Lors du conseil de révision, Justin Daguts habite à Graulhet. Il y travaille comme cultivateur. Son registre matricule militaire indique qu’il mesure 1m 69, a les cheveux châtain moyen, les yeux bleus, le front moyen, le nez rectiligne. Il a un niveau d’instruction « n°2 » pour l’armée (sait lire et écrire). Conscrit de la classe 1916, il est mobilisé par anticipation en mai 1915, comme tous les jeunes hommes de sa classe depuis la déclaration de guerre. Classé le 20 mai 1915 en deuxième partie de liste pour « musculature insuffisante » par la commission de réforme de Dijon, il est à sa demande classé service armé comme infirmier le 17 juillet 1915.
Le 1er janvier 1916, il passe à la section coloniale d’infirmiers militaires. Le 13 juillet 1916, il monte au front. Le 29 janvier 1917 il est
rattaché au 43ème régiment d’infanterie.
Justin Daguts est blessé le 19 mars 1918, dans le secteur de Craonne, suite à une manipulation de détonateur (il perd la 2ème phalange de l’index de la main gauche). Il est à nouveau blessé par éclat d’obus à la main gauche le 21 août 1918, toujours dans le secteur de Craonne (bataille du Chemin des Dames). Il « passe » à la 1ère section d’infirmiers le 7 janvier 1919.
Le 4 mars 1919, à la mairie de Moularès (Tarn), Justin Daguts épouse « Alodie », Louise Anglès (elle est née à Moularès le 11 février 1900. Elle est décèdée à l’Aigle le 1er avril 1985).

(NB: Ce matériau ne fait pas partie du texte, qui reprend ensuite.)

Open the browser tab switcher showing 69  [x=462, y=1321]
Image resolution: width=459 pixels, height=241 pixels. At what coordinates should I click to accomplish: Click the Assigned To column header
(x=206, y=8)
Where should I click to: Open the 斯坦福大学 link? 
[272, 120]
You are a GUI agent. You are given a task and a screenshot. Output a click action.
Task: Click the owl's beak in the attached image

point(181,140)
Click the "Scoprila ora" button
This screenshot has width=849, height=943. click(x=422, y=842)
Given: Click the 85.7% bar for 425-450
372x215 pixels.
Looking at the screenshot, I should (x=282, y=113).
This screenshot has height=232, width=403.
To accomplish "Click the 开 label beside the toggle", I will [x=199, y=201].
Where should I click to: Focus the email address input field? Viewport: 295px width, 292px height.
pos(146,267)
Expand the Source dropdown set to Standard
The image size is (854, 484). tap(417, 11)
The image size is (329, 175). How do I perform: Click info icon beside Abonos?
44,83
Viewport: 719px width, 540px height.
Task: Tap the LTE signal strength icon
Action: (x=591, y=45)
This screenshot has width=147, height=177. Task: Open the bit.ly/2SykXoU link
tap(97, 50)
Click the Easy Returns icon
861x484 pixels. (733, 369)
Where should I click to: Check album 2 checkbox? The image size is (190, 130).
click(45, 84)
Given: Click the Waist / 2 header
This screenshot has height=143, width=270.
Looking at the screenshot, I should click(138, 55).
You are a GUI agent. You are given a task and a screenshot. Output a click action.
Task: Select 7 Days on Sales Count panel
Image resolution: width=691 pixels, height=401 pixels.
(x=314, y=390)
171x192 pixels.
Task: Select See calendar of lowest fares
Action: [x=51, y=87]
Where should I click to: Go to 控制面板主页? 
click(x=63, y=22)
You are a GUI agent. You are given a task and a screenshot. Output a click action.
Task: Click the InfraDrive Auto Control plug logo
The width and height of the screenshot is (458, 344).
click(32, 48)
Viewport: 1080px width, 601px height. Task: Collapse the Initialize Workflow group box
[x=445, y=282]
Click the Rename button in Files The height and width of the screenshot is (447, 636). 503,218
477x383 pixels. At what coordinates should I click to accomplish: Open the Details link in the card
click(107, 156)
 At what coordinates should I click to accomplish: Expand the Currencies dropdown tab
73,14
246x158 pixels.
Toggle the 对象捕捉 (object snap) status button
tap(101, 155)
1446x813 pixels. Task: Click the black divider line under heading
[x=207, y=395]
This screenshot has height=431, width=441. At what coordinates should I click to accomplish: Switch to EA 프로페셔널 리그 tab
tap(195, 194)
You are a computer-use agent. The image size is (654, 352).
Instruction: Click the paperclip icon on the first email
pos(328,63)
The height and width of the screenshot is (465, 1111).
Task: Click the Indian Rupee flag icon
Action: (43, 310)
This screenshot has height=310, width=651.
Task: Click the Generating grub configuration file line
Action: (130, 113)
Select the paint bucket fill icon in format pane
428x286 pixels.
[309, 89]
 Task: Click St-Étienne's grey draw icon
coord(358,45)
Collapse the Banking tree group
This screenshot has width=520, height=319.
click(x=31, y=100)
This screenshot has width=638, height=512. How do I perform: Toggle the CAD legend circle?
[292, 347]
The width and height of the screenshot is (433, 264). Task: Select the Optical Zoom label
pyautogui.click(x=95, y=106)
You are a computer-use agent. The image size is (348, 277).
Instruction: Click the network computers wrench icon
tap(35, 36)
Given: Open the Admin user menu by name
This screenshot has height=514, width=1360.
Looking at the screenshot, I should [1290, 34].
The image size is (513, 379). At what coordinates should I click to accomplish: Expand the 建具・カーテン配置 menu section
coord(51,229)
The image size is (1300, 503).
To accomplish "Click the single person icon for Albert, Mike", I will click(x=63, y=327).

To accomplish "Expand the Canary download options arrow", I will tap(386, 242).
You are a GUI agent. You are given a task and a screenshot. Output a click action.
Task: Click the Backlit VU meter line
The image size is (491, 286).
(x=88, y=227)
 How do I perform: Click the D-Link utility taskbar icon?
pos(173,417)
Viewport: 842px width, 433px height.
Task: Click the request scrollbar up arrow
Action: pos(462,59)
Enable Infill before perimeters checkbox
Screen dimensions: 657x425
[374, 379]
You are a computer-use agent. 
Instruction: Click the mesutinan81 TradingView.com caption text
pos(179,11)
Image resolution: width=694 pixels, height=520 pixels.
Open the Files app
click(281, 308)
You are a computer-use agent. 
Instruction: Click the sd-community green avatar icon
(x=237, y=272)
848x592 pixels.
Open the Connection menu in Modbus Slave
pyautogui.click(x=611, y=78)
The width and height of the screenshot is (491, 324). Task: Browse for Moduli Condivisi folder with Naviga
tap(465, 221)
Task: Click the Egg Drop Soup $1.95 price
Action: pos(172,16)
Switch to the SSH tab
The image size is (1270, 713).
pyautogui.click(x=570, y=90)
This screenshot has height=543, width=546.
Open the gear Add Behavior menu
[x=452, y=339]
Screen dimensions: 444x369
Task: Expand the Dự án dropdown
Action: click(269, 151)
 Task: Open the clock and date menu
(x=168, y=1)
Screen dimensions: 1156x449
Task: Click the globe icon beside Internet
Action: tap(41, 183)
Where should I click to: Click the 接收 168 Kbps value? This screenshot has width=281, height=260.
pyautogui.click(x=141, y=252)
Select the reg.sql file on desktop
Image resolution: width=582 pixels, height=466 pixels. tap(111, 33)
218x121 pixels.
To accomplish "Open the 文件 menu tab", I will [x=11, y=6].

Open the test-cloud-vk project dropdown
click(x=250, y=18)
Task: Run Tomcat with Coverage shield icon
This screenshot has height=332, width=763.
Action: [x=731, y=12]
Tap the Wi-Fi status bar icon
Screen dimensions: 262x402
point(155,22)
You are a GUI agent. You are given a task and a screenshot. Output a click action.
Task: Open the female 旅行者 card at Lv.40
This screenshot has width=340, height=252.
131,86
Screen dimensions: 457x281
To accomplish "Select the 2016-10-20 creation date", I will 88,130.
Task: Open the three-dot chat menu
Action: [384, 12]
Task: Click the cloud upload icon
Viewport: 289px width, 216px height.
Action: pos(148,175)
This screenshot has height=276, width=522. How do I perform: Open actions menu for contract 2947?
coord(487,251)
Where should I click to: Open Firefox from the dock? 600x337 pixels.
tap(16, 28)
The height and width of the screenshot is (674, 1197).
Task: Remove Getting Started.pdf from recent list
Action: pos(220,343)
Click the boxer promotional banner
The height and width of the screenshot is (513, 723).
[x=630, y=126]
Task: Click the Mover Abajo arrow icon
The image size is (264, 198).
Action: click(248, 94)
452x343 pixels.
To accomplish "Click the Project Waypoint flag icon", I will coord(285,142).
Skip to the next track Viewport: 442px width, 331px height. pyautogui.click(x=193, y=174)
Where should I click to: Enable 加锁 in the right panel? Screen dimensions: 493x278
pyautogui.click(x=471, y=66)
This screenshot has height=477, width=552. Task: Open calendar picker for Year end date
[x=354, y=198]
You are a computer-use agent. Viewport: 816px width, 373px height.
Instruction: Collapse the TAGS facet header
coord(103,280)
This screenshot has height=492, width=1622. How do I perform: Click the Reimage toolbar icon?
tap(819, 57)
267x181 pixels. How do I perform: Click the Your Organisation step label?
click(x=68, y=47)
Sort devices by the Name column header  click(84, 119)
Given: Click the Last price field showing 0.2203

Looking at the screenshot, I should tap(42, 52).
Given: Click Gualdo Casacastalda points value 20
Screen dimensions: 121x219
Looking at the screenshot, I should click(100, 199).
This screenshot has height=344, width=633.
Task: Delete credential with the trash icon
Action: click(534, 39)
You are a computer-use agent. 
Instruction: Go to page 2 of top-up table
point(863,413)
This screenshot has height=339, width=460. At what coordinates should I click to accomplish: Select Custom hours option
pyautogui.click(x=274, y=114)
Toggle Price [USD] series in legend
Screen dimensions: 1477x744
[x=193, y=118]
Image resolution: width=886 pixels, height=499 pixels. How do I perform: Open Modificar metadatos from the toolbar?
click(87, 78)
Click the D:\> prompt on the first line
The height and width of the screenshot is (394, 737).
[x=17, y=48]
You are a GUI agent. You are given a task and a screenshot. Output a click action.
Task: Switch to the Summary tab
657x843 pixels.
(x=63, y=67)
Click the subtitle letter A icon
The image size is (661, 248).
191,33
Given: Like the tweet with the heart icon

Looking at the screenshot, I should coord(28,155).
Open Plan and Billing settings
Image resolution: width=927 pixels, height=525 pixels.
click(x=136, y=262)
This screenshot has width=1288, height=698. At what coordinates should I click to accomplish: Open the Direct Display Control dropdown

Le couple aura deux enfants, Maurice (né en 1919 à Moularès) et Gabriel (né le 1er mai 1920-2016). Le 3 juin 1919, toujours mobilisé, il passe à la 15ème section d’infirmiers. Le 19 septembre 1919, il est mis en congé illimité de démobilisation, « certificat de bonne conduite accordé ».
Il « se retire » à cette date à Albi au 3, rue de Saunal, puis le couple déménage à Castres pour une petite maison de ville, au 38, rue Maillot à Castres.
En mai 1920, il est employé à la Compagnie du Midi (Chemins de fer) et a déménagé au 16 , rue des jardins à Castres (information à partir des recherches de Madame Béatrice Boudon, à partir de l’acte de naissance de son grand-père : c’est en effet Justin Daguts qui le déclare en mairie de Castres le 1er mai 1920. La mère de Gabriel Boudon habite alors au 38, rue Maillot).
En 1921, travaillant comme mineur, il habite à la Côte du Parc à Saint-Benoit (canton de Carmaux) chez M. Miquel.
Il est embauché comme facteur aux PTT (2). Pour la réserve militaire, Justin Daguts est classé en 1924 comme « Affecté spécial », tableau n° II, au titre de la réserve militaire, comme facteur des PTT.
En 1927, il revient à Albi (Pélissier) chez M. Maurel. Son frère se marie le 10 octobre 1927 avec Charlotte Cassy.
En 1930, il est muté par les PTT à Aube (Orne) à 7 km de L’Aigle. En mars 1935 il habite à Rai (Orne), commune voisine d’Aube et de Boisthorel.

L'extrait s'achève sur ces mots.